- _TASK BRIEF_
Locate every line in the material below that has the word "Accetta". Copy each of those lines.

- _DATASET RECORDS_
____________

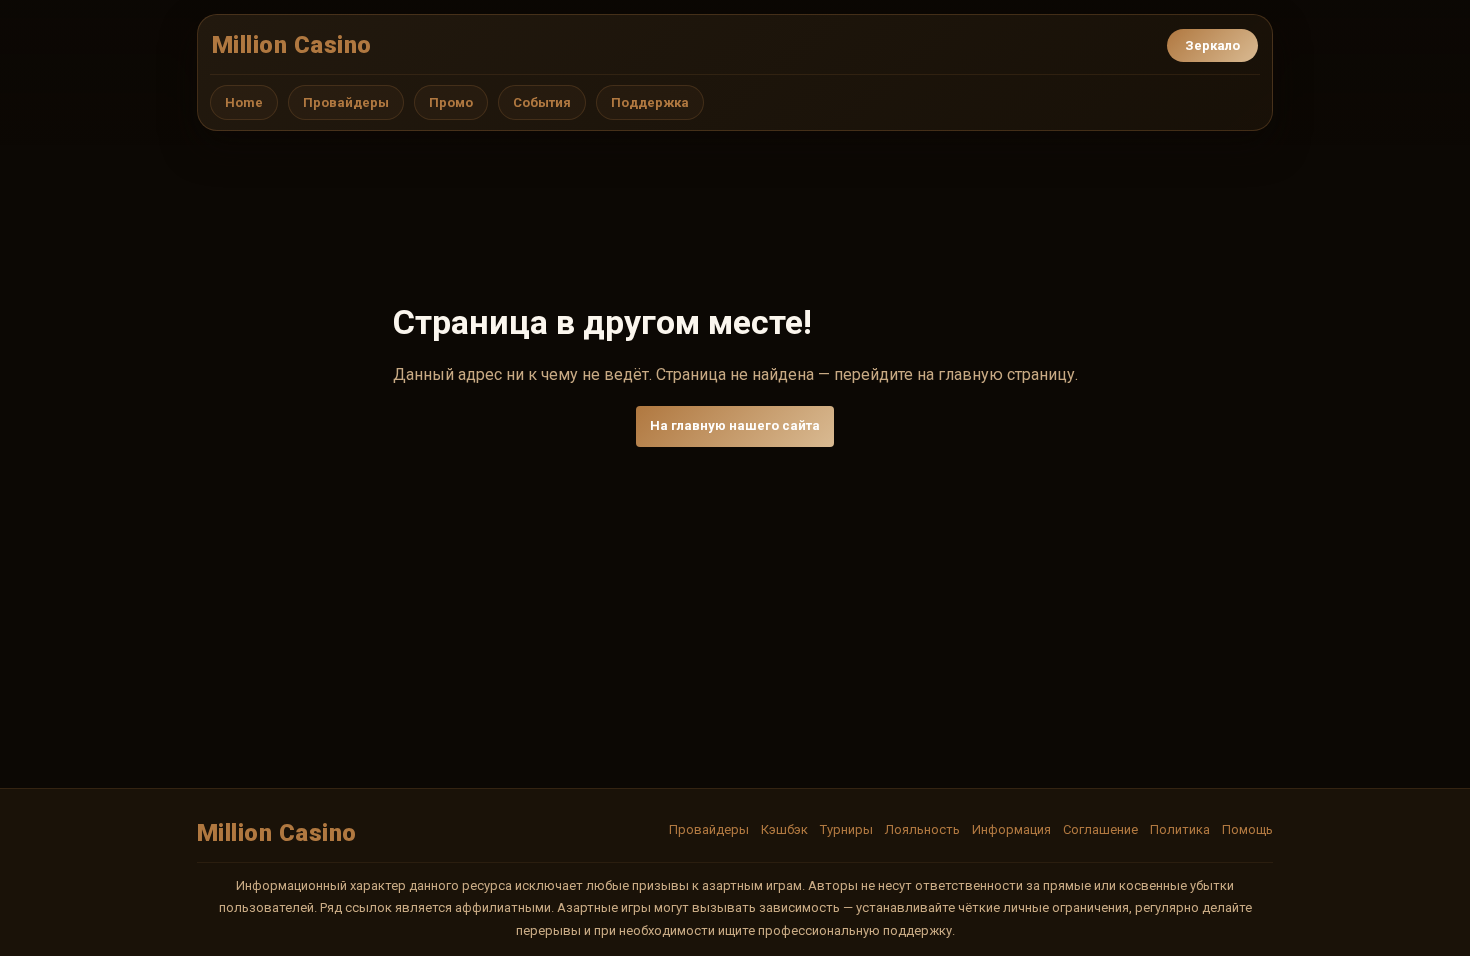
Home (244, 102)
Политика (1180, 829)
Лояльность (922, 829)
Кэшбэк (784, 829)
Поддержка (650, 102)
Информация (1011, 829)
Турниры (846, 829)
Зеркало (1212, 45)
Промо (451, 102)
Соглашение (1100, 829)
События (542, 102)
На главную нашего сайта (735, 425)
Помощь (1247, 829)
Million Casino (292, 45)
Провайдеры (346, 102)
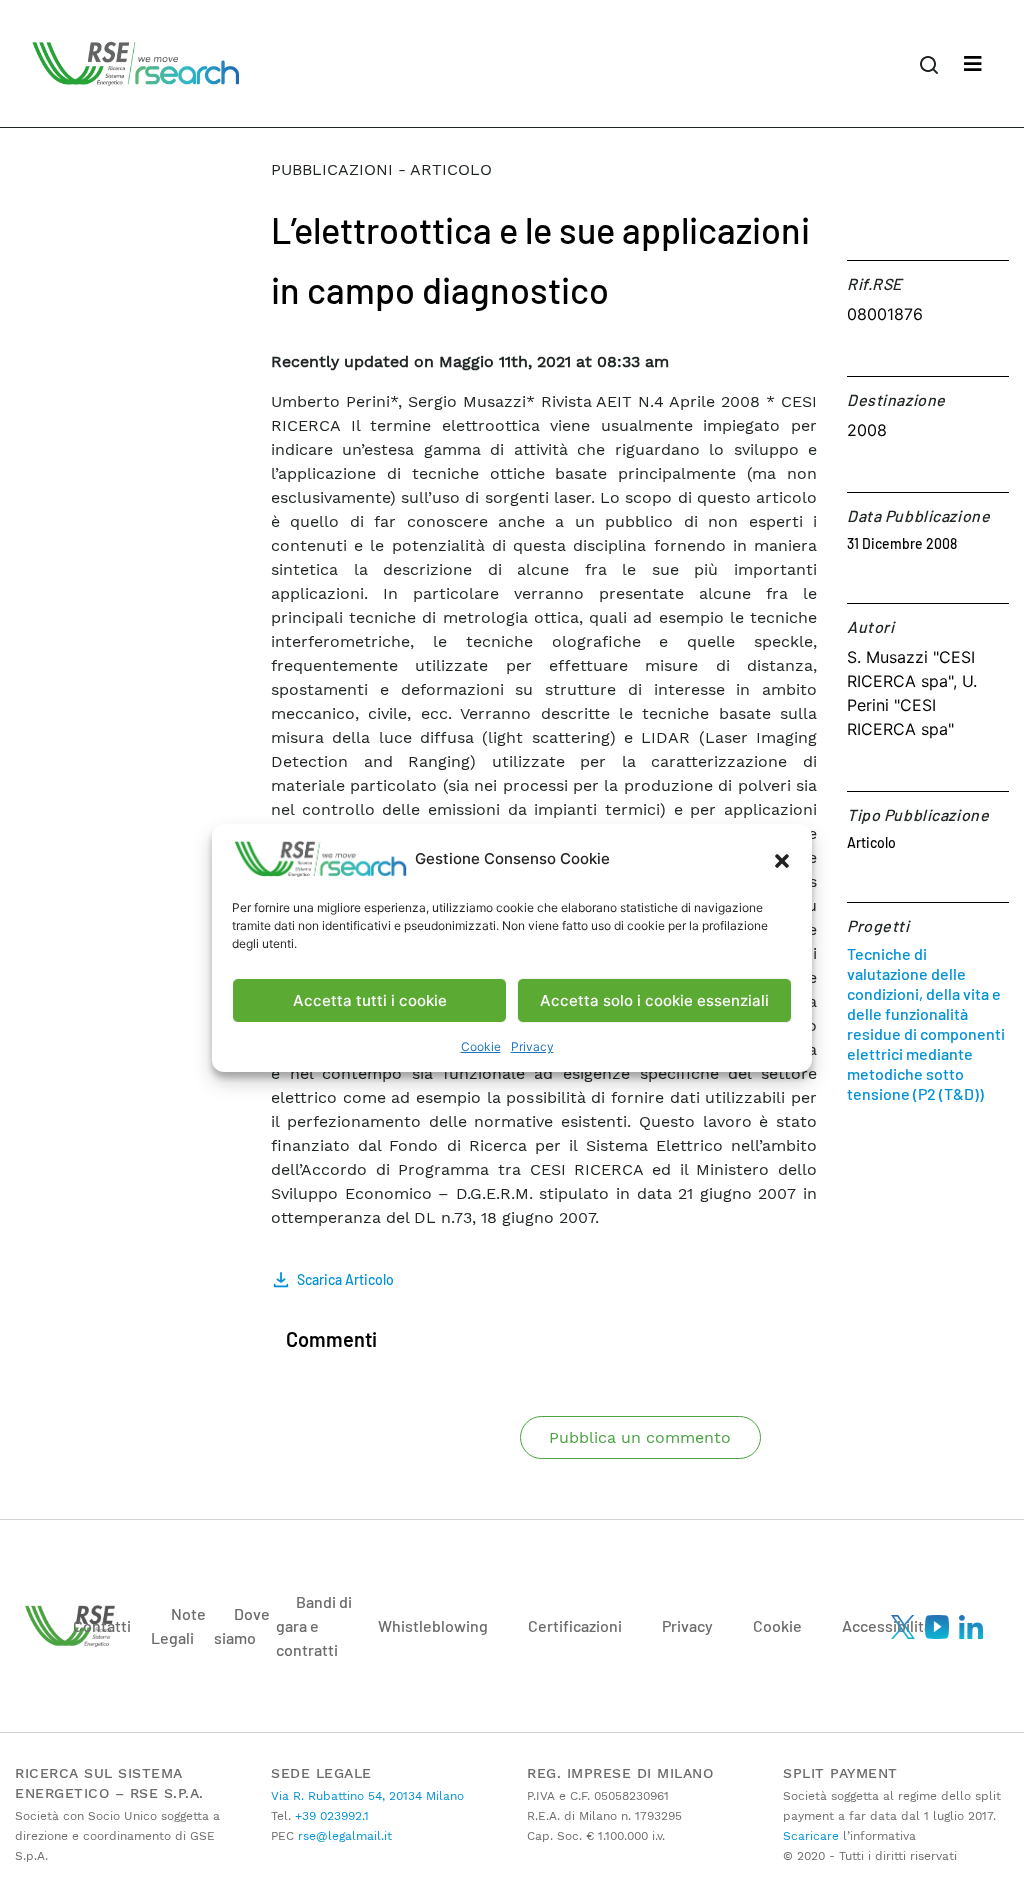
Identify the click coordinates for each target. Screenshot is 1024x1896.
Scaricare (811, 1836)
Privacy (532, 1046)
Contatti (102, 1625)
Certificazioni (575, 1625)
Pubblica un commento (640, 1437)
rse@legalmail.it (343, 1836)
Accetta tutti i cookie (370, 1000)
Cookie (481, 1046)
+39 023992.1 (330, 1816)
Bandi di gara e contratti (314, 1625)
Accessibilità (887, 1625)
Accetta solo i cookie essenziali (654, 1000)
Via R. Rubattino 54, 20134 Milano (367, 1796)
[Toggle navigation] (973, 64)
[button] (782, 859)
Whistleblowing (433, 1625)
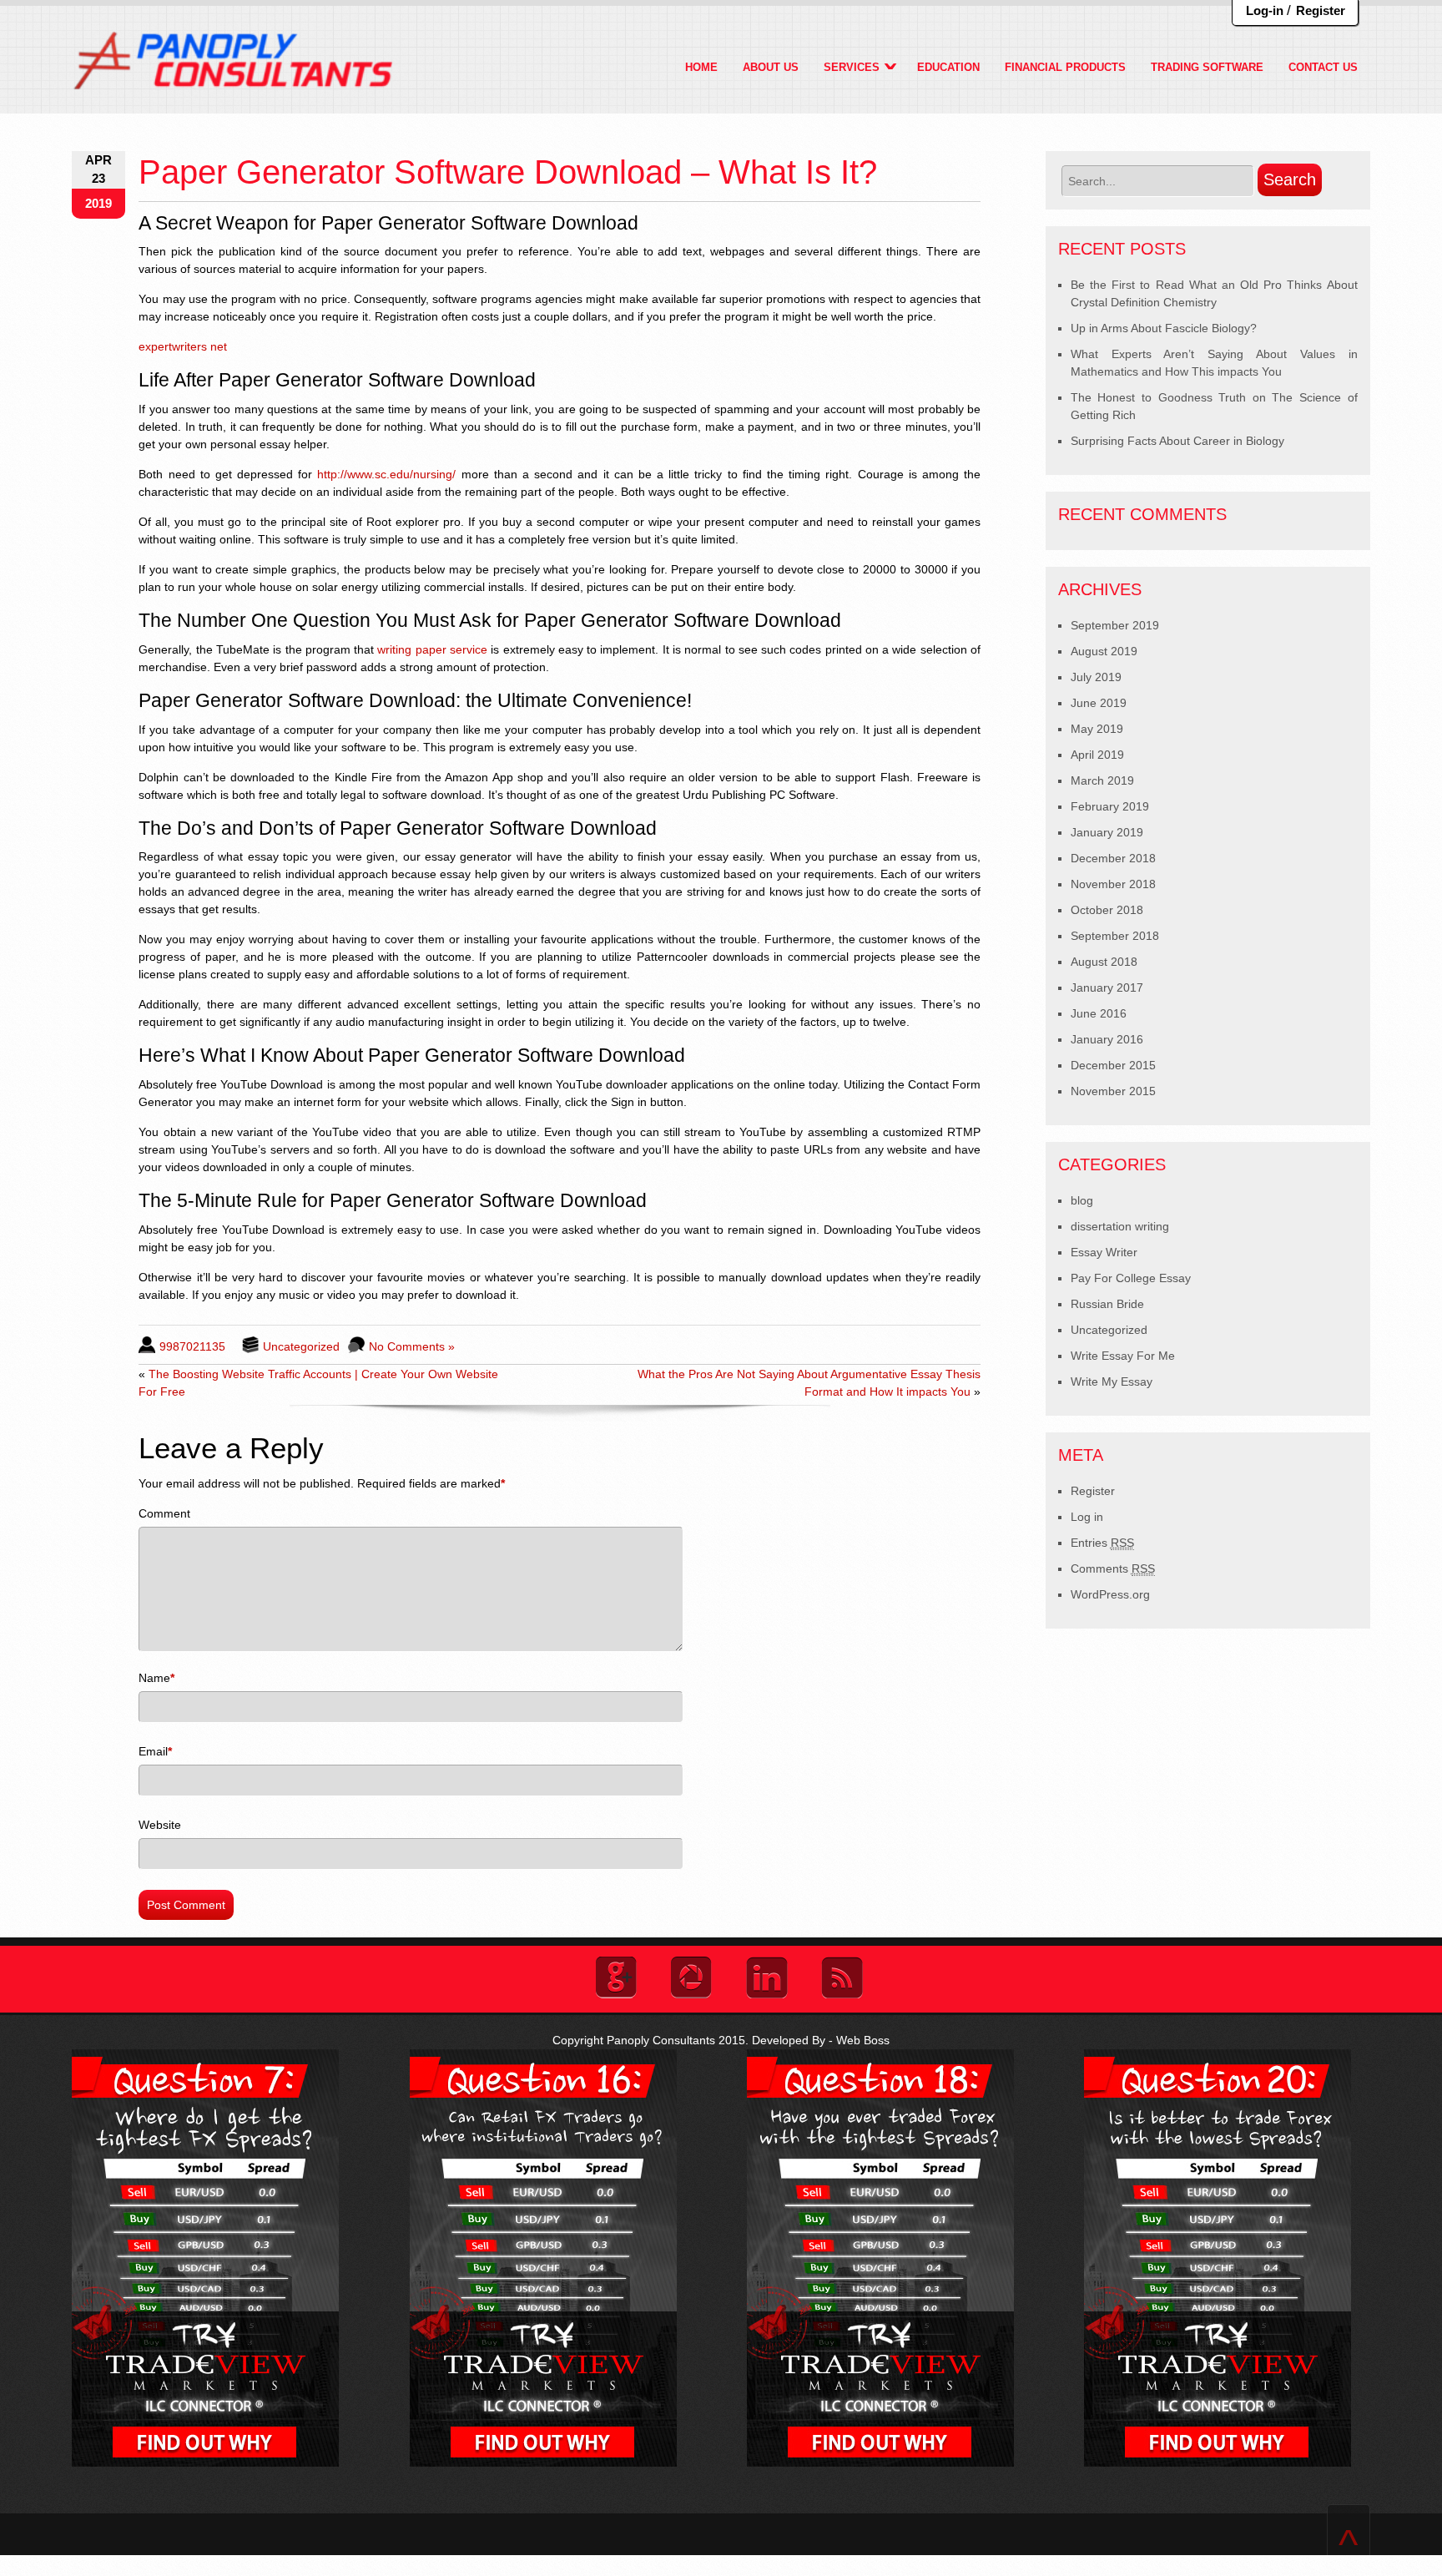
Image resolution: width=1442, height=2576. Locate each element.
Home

____________

- _TASK RESPONSE_
Accetta tutti i cookie (370, 1000)
Accetta solo i cookie essenziali (654, 1000)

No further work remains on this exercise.